HOW TO COMPLETE THIS TASK –
Please return every line in the entries below with the word "resolution" in it.

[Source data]
%%
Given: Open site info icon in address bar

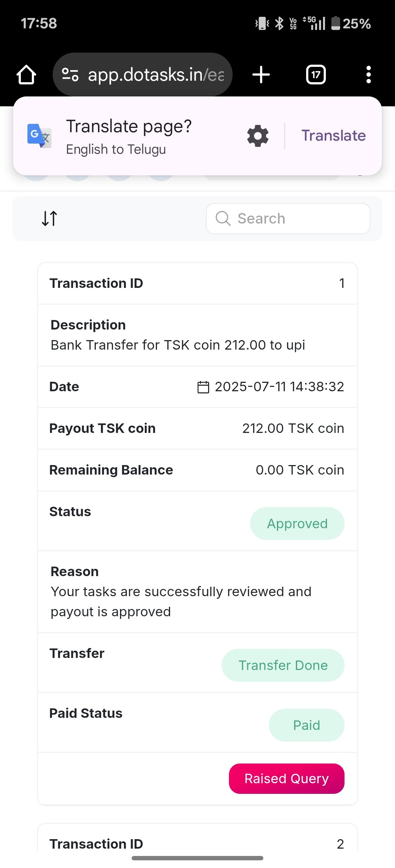Looking at the screenshot, I should [x=70, y=75].
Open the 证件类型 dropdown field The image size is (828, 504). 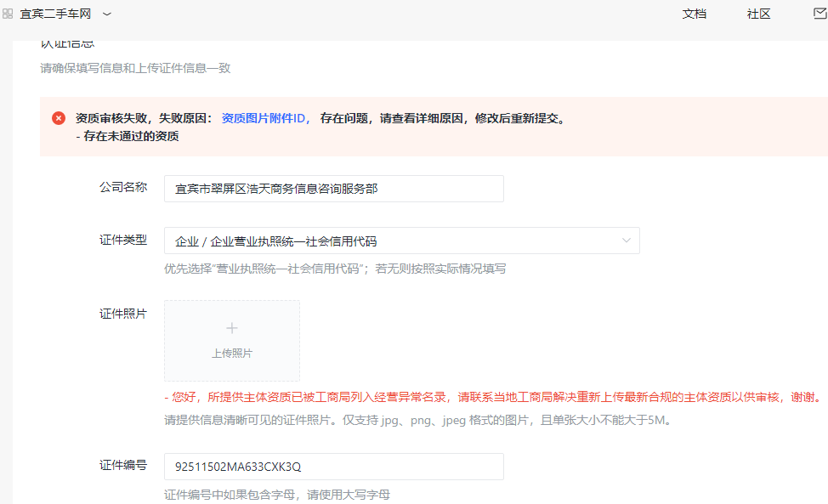(x=391, y=241)
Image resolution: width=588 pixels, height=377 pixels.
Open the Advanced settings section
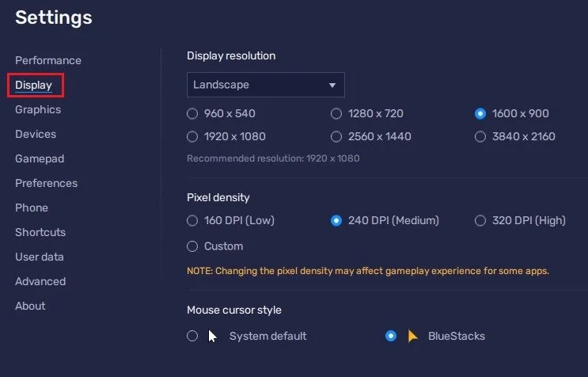(x=40, y=281)
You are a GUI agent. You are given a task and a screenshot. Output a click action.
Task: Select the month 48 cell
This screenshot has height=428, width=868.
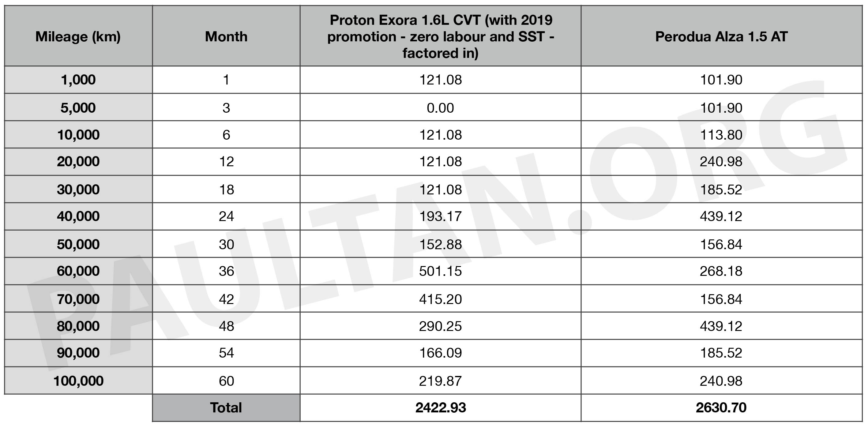[x=226, y=326]
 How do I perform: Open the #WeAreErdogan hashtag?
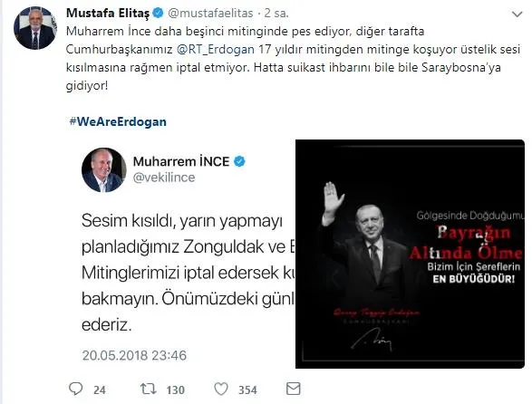pyautogui.click(x=118, y=121)
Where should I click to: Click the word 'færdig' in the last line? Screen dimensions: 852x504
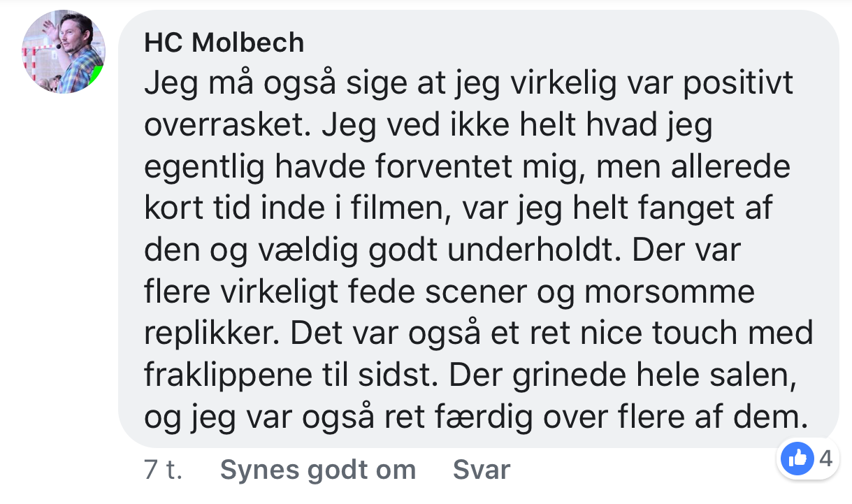coord(492,417)
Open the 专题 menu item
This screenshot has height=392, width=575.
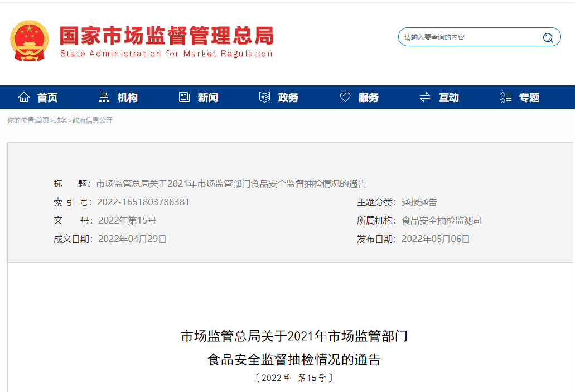pyautogui.click(x=529, y=98)
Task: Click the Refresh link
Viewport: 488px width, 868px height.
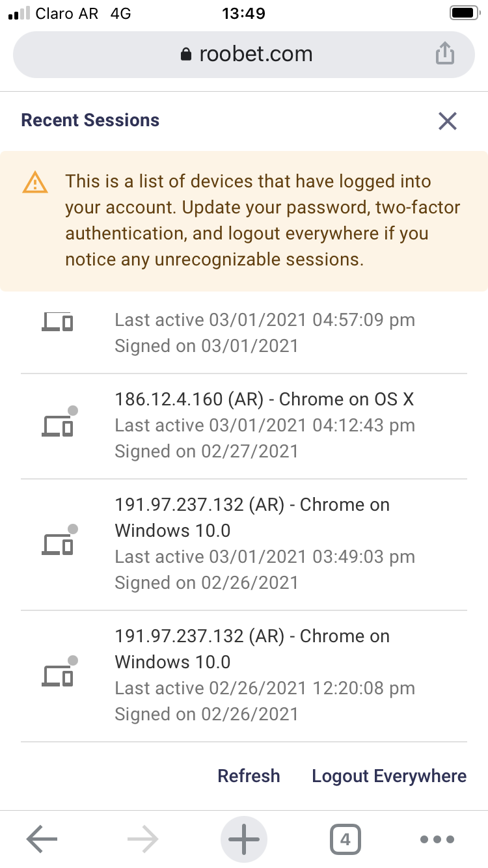Action: point(249,776)
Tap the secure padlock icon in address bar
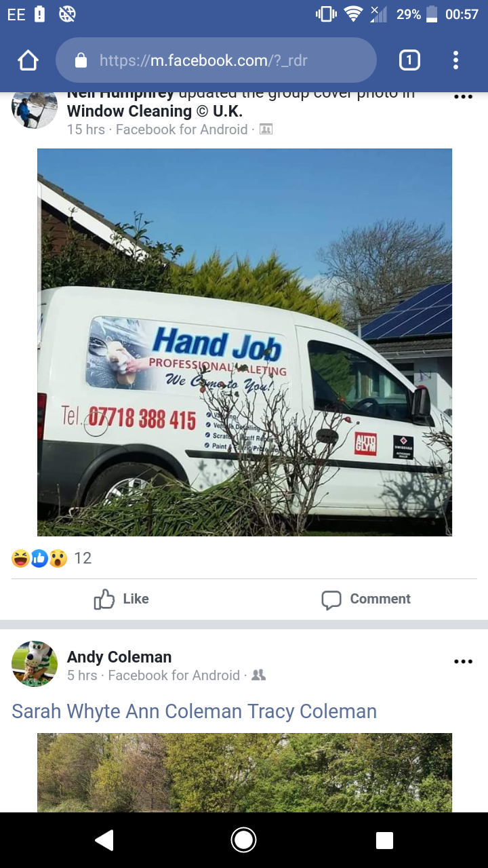The width and height of the screenshot is (488, 868). point(81,61)
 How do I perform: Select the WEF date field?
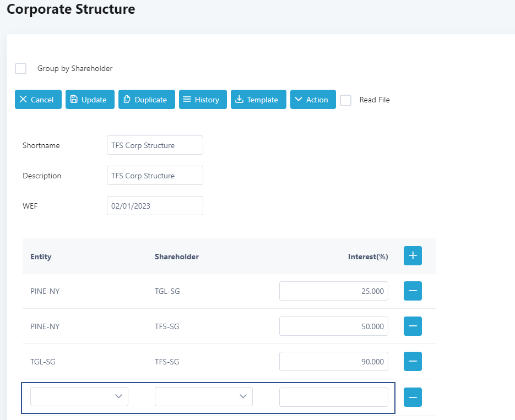pyautogui.click(x=155, y=206)
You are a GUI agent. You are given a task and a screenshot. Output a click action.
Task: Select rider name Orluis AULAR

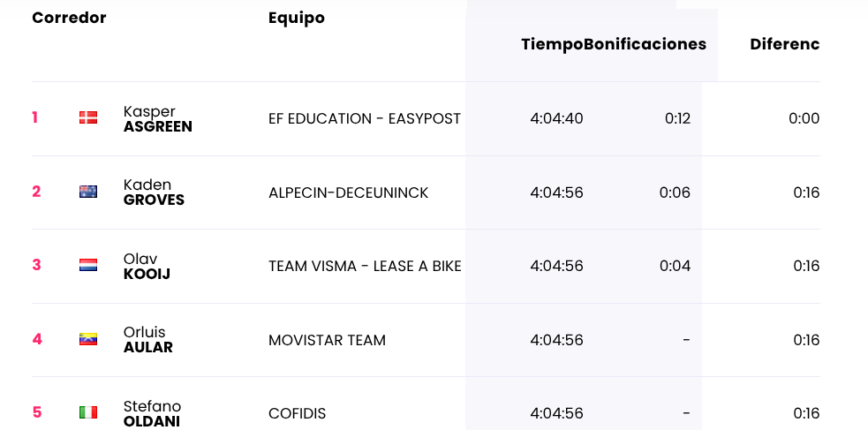147,340
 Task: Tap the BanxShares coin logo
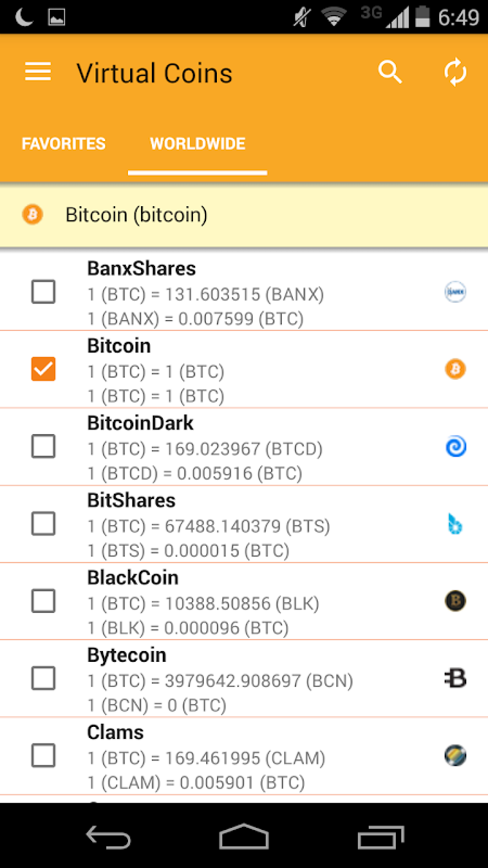[455, 292]
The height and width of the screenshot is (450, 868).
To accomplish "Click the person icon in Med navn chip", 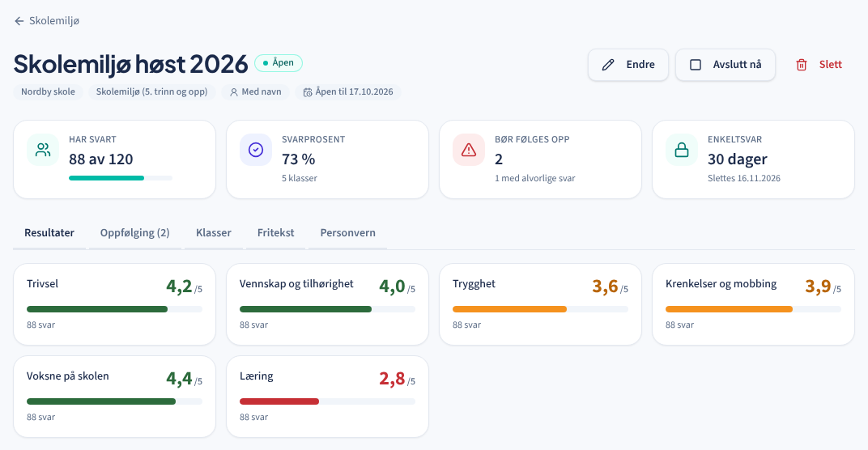I will tap(234, 92).
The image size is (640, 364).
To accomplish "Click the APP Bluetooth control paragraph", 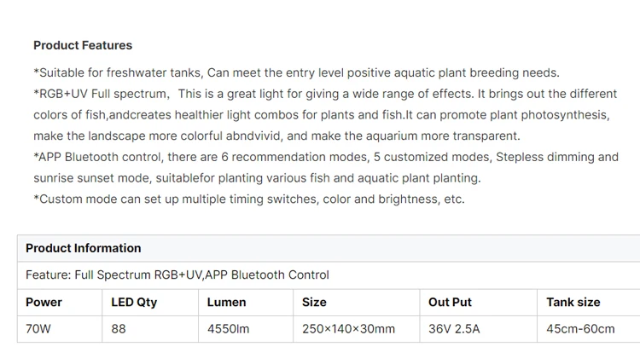I will pyautogui.click(x=326, y=168).
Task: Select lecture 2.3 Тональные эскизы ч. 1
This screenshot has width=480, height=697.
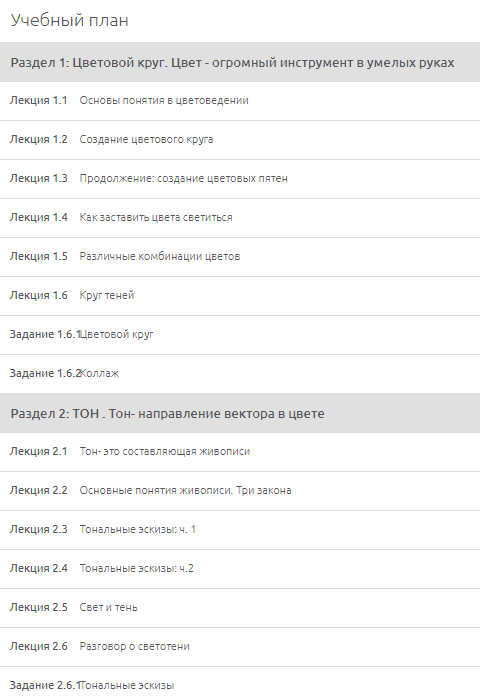Action: click(240, 530)
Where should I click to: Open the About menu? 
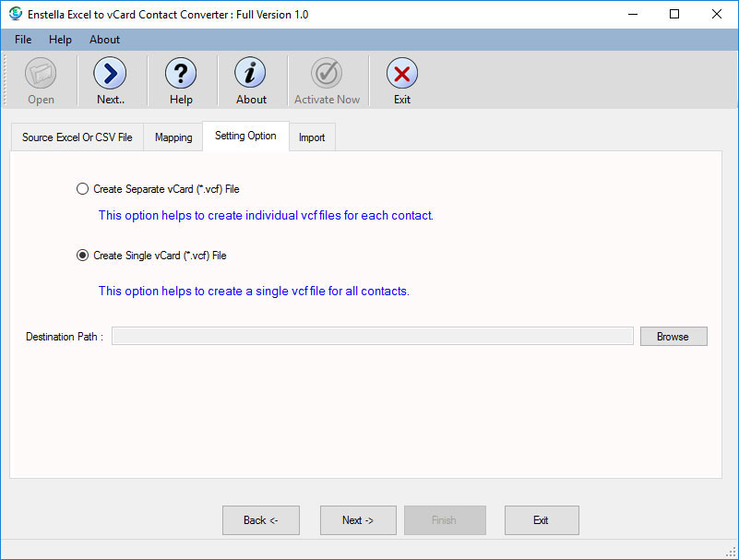coord(104,40)
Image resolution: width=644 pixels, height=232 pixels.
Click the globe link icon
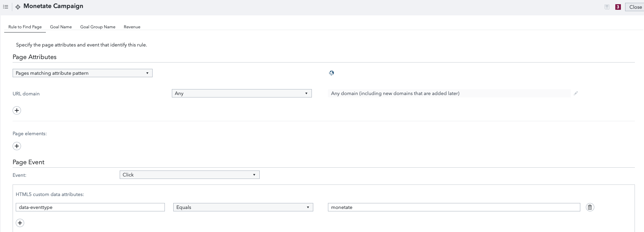331,73
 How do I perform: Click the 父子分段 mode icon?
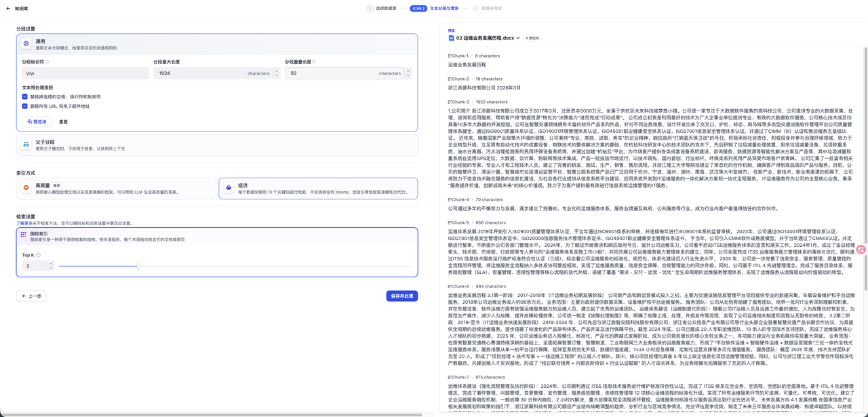pos(26,144)
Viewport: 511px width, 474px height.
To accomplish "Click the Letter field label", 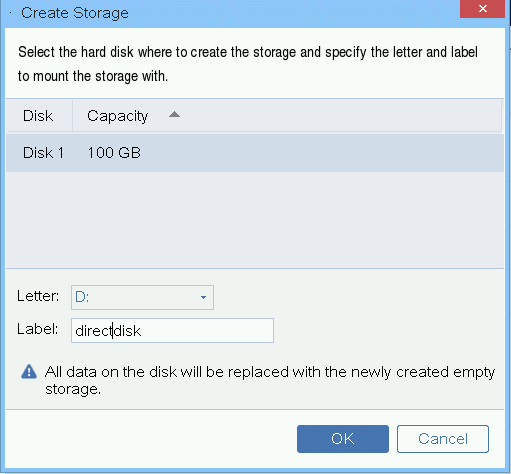I will 38,296.
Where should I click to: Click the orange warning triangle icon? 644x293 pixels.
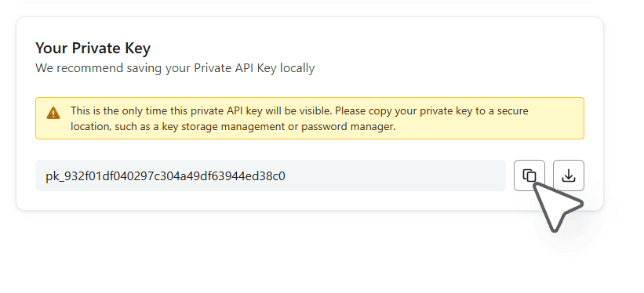coord(53,113)

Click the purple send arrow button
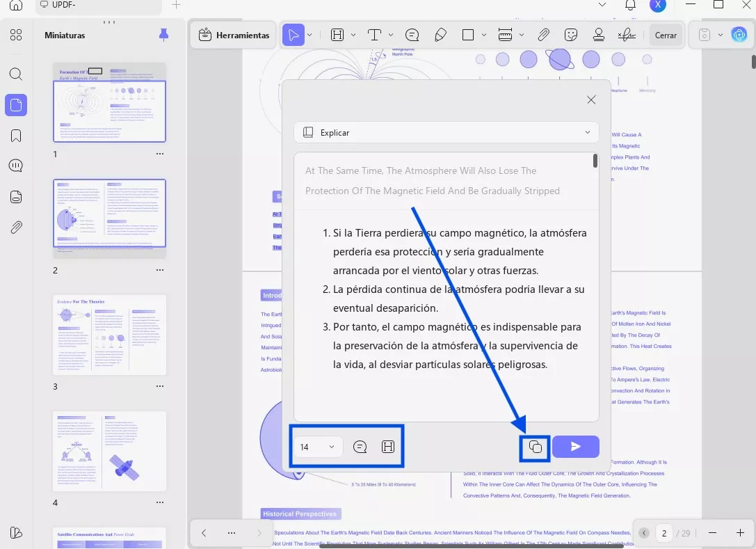575,447
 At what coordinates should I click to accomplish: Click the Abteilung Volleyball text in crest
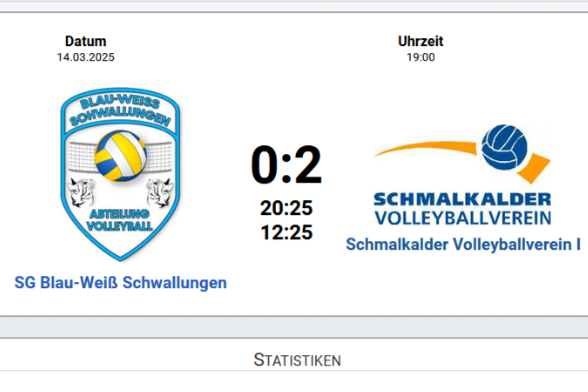[119, 220]
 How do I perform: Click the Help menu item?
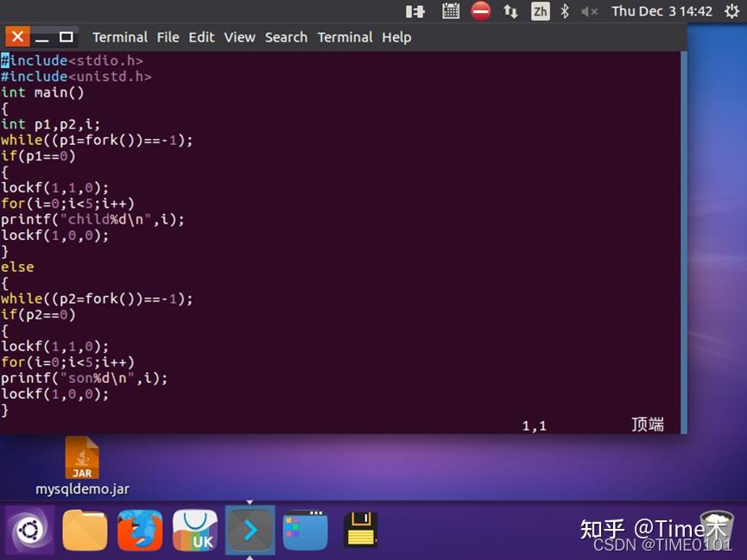click(x=396, y=37)
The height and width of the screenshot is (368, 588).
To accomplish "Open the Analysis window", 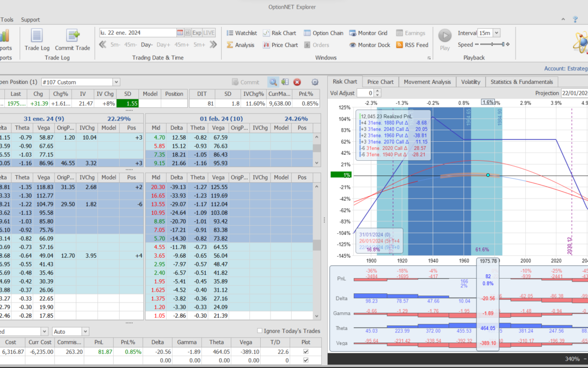I will (240, 45).
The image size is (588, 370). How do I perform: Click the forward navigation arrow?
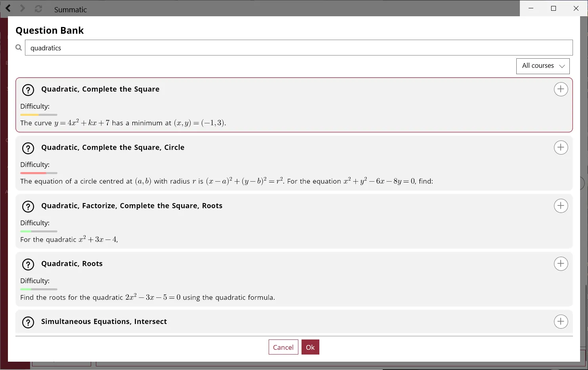coord(23,8)
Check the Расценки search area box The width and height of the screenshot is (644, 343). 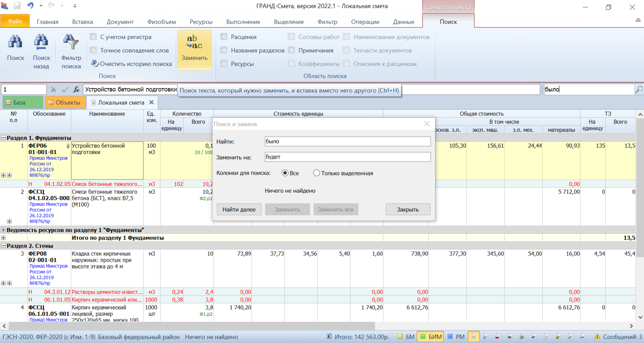point(224,37)
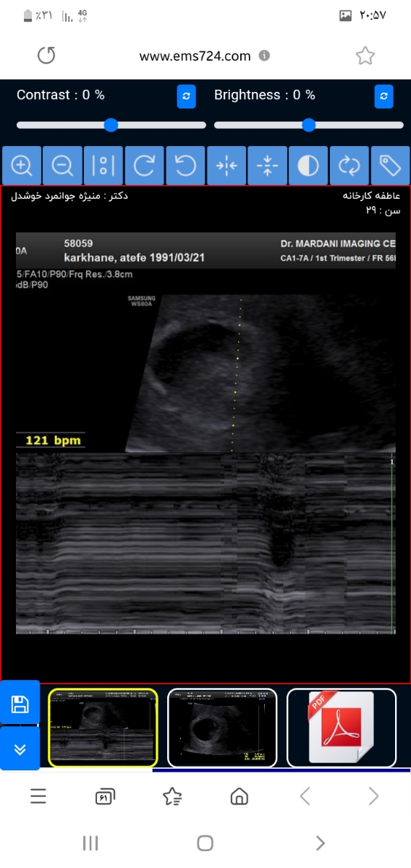Reset the Contrast value
Viewport: 411px width, 868px height.
(x=187, y=96)
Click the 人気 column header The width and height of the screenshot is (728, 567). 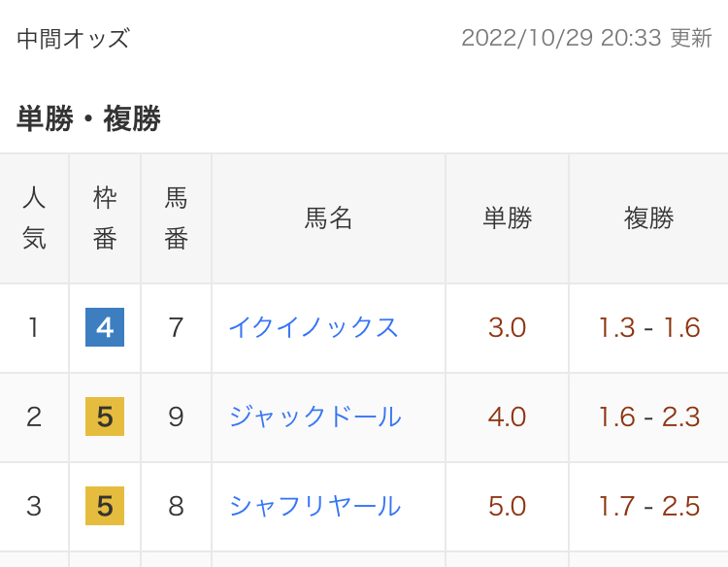[34, 218]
%%
WRITTEN SOLUTION –
Image resolution: width=588 pixels, height=377 pixels.
Image resolution: width=644 pixels, height=232 pixels.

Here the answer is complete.